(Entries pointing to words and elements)
------------
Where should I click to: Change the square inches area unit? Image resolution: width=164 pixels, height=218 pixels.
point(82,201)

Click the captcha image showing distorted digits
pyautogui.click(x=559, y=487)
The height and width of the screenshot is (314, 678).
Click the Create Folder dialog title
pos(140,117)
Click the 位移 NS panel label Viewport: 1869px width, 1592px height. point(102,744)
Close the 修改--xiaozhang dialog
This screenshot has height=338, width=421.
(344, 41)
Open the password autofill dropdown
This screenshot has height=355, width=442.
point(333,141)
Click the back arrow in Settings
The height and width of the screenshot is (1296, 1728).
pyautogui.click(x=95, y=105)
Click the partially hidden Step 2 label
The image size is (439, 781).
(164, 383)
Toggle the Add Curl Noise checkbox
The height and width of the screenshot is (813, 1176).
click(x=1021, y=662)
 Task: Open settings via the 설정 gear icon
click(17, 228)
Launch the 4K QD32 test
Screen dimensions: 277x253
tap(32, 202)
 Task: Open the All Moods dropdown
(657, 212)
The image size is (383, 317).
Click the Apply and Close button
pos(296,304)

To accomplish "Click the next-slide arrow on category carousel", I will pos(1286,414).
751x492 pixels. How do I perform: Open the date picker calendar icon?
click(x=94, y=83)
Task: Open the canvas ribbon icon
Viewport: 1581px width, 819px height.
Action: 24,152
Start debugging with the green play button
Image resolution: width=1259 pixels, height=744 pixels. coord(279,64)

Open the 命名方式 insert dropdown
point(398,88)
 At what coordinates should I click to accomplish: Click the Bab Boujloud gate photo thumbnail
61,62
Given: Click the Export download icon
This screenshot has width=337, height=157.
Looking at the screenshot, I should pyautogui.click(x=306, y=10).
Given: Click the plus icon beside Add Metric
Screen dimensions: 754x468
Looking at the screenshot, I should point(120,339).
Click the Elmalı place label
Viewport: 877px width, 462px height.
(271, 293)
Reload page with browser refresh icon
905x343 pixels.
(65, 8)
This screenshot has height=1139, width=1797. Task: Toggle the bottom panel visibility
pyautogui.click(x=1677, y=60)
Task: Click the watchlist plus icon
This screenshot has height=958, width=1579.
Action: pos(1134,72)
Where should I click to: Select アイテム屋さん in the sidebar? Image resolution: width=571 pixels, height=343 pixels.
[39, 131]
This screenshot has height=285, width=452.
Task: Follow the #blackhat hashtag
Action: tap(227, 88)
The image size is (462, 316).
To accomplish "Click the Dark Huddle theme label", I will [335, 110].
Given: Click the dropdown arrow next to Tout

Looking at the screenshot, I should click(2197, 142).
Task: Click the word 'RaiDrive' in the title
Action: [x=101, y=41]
------------
Show every line above that contains the word "accomplish".

◆ EXERCISE OUTPUT:
To accomplish "Click the next-slide arrow on category carousel", I will pos(1286,414).
 At what coordinates should I click to accomplish: Click the Bab Boujloud gate photo thumbnail
To accomplish "Click the Dark Huddle theme label", I will [335, 110].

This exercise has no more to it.